#### GIVEN DATA:

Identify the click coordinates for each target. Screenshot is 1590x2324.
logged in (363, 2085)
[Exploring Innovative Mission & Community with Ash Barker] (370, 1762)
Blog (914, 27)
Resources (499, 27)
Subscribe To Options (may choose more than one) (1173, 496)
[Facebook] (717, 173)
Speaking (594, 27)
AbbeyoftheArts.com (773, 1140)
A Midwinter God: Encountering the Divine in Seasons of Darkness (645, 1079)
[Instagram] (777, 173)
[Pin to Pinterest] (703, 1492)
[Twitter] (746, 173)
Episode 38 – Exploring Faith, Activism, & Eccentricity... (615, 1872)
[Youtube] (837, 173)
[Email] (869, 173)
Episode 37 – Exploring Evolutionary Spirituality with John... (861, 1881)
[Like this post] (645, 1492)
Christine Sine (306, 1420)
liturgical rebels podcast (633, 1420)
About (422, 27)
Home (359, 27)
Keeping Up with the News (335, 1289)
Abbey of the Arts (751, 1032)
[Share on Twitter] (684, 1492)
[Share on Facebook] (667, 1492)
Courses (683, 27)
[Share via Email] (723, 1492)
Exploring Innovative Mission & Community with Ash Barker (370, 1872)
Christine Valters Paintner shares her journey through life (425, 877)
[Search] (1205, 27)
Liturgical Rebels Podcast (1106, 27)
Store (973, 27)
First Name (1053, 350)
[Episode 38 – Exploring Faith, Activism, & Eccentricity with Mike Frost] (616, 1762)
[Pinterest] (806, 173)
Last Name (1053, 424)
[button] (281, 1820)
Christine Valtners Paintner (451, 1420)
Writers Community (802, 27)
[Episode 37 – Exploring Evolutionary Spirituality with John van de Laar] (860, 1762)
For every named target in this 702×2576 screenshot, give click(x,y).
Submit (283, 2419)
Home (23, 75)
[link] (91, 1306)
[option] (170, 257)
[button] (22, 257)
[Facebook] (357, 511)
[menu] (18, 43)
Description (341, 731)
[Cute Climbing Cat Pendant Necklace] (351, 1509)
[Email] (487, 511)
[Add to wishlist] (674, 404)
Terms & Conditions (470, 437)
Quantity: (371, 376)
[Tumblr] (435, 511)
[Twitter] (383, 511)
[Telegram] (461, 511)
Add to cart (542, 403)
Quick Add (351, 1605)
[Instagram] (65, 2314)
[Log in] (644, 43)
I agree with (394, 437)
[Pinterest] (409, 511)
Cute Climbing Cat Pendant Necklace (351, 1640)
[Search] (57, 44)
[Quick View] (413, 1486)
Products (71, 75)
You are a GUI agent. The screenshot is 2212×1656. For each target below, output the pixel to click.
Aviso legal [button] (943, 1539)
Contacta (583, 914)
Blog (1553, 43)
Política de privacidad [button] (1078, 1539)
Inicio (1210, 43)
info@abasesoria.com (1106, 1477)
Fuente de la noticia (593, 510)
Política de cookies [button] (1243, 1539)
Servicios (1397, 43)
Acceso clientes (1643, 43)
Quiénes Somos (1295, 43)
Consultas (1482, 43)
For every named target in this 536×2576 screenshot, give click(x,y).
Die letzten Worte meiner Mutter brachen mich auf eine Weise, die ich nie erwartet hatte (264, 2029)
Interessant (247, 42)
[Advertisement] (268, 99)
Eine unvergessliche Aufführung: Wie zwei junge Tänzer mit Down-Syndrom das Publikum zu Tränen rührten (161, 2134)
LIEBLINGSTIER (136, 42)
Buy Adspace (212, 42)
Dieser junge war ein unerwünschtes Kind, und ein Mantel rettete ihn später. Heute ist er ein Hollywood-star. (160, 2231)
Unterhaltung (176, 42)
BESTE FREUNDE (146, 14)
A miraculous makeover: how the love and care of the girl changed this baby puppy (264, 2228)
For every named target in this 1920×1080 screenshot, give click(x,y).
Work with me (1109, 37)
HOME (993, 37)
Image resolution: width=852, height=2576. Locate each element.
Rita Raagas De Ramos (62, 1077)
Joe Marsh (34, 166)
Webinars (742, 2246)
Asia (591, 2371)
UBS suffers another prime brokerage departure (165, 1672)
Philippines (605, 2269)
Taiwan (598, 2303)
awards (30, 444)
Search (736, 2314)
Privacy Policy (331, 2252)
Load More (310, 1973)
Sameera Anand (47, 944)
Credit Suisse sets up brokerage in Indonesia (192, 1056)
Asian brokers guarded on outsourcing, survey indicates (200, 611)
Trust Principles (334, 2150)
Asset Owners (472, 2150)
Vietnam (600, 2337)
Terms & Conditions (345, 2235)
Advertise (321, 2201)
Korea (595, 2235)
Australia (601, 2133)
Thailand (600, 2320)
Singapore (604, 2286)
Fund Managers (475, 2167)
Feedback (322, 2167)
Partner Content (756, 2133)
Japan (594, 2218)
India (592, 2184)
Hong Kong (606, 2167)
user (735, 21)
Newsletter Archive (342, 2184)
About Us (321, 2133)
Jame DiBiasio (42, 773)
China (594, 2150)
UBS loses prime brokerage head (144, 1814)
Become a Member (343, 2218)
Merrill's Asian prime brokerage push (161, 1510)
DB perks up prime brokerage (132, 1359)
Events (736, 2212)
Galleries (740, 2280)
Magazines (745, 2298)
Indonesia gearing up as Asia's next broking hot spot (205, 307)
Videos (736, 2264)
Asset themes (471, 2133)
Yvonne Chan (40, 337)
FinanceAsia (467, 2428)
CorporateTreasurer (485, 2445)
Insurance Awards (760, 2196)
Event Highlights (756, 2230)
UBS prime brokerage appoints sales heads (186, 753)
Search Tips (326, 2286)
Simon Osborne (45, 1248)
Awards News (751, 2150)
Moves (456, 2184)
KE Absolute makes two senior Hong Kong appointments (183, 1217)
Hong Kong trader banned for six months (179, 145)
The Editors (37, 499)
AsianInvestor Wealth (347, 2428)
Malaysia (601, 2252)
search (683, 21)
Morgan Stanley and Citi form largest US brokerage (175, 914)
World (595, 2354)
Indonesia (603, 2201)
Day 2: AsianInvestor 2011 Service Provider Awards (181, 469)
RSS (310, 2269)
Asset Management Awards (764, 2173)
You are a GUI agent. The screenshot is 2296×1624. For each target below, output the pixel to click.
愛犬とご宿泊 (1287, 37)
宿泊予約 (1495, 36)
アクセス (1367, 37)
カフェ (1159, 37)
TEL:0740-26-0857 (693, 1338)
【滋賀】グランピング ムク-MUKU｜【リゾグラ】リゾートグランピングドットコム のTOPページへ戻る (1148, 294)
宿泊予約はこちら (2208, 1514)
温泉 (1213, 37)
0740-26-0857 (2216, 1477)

#### TASK DETAILS:
Your answer should consist solely of the lines above from the line with "Abbey of the Arts (751, 1032)" to the line with "For every named target in this 536×2576", both included, reproduced exactly.

#### ANSWER TO THE EXERCISE:
Abbey of the Arts (751, 1032)
[Share on Twitter] (684, 1492)
[Share on Facebook] (667, 1492)
Courses (683, 27)
[Share via Email] (723, 1492)
Exploring Innovative Mission & Community with Ash Barker (370, 1872)
Christine Valters Paintner shares her journey through life (425, 877)
[Search] (1205, 27)
Liturgical Rebels Podcast (1106, 27)
Store (973, 27)
First Name (1053, 350)
[Episode 38 – Exploring Faith, Activism, & Eccentricity with Mike Frost] (616, 1762)
[Pinterest] (806, 173)
Last Name (1053, 424)
[button] (281, 1820)
Christine Valtners Paintner (451, 1420)
Writers Community (802, 27)
[Episode 37 – Exploring Evolutionary Spirituality with John van de Laar] (860, 1762)
For every named target in this 702×2576 screenshot, give click(x,y).
Submit (283, 2419)
Home (23, 75)
[link] (91, 1306)
[option] (170, 257)
[button] (22, 257)
[Facebook] (357, 511)
[menu] (18, 43)
Description (341, 731)
[Cute Climbing Cat Pendant Necklace] (351, 1509)
[Email] (487, 511)
[Add to wishlist] (674, 404)
Terms & Conditions (470, 437)
Quantity: (371, 376)
[Tumblr] (435, 511)
[Twitter] (383, 511)
[Telegram] (461, 511)
Add to cart (542, 403)
Quick Add (351, 1605)
[Instagram] (65, 2314)
[Log in] (644, 43)
I agree with (394, 437)
[Pinterest] (409, 511)
Cute Climbing Cat Pendant Necklace (351, 1640)
[Search] (57, 44)
[Quick View] (413, 1486)
Products (71, 75)
You are a GUI agent. The screenshot is 2212×1656. For each target below, output the pixel to click.
Aviso legal [button] (943, 1539)
Contacta (583, 914)
Blog (1553, 43)
Política de privacidad [button] (1078, 1539)
Inicio (1210, 43)
info@abasesoria.com (1106, 1477)
Fuente de la noticia (593, 510)
Política de cookies [button] (1243, 1539)
Servicios (1397, 43)
Acceso clientes (1643, 43)
Quiénes Somos (1295, 43)
Consultas (1482, 43)
For every named target in this 536×2576 screenshot, give click(x,y).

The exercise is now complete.